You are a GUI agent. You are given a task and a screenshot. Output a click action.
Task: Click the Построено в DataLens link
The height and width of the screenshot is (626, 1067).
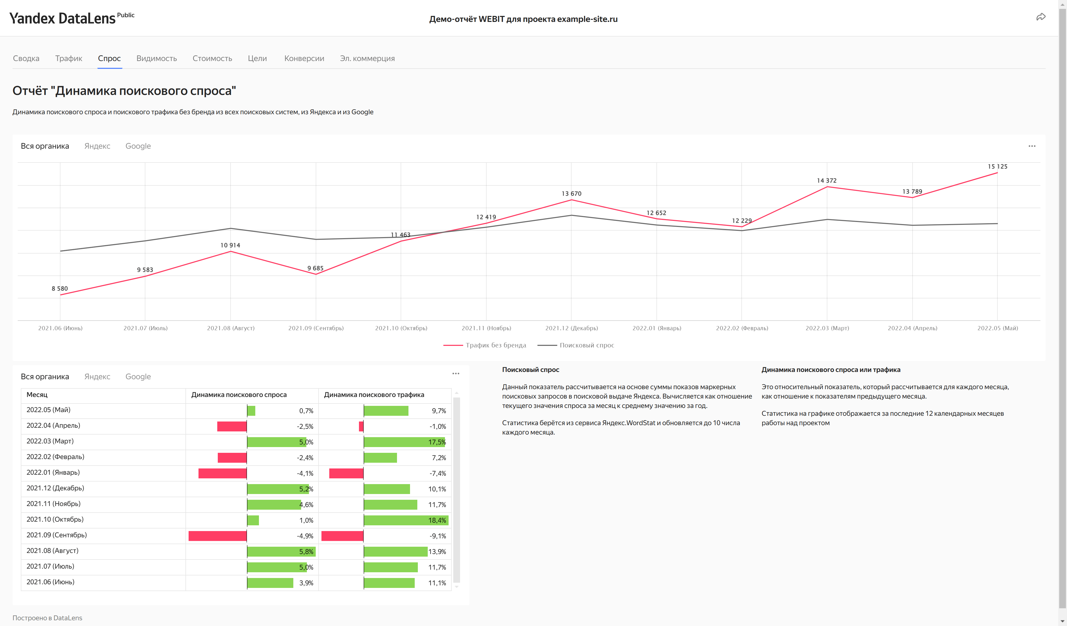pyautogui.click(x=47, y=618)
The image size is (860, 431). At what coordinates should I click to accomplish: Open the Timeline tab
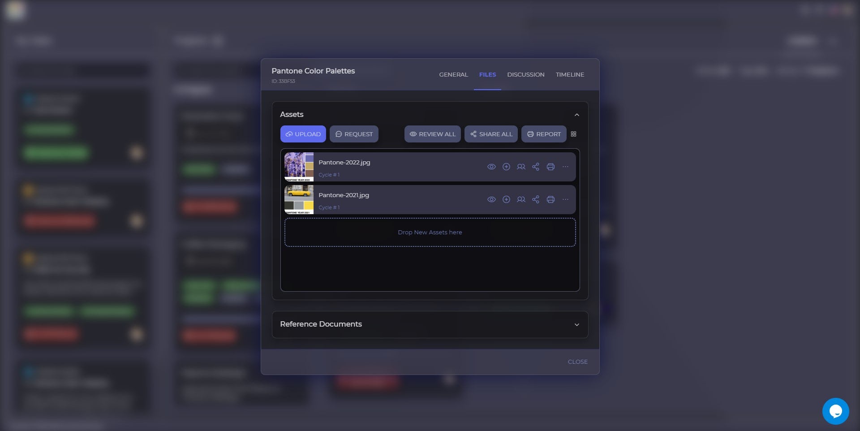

[Instructions for the task]: Repeat the lines from the line containing "Task: Click the Построено в DataLens link" through the end of the material above exactly, with no pictures and nothing else.

[Answer space]:
Task: Click the Построено в DataLens link
The height and width of the screenshot is (626, 1067).
pyautogui.click(x=47, y=618)
The image size is (860, 431). At what coordinates should I click to accomplish: Open the Timeline tab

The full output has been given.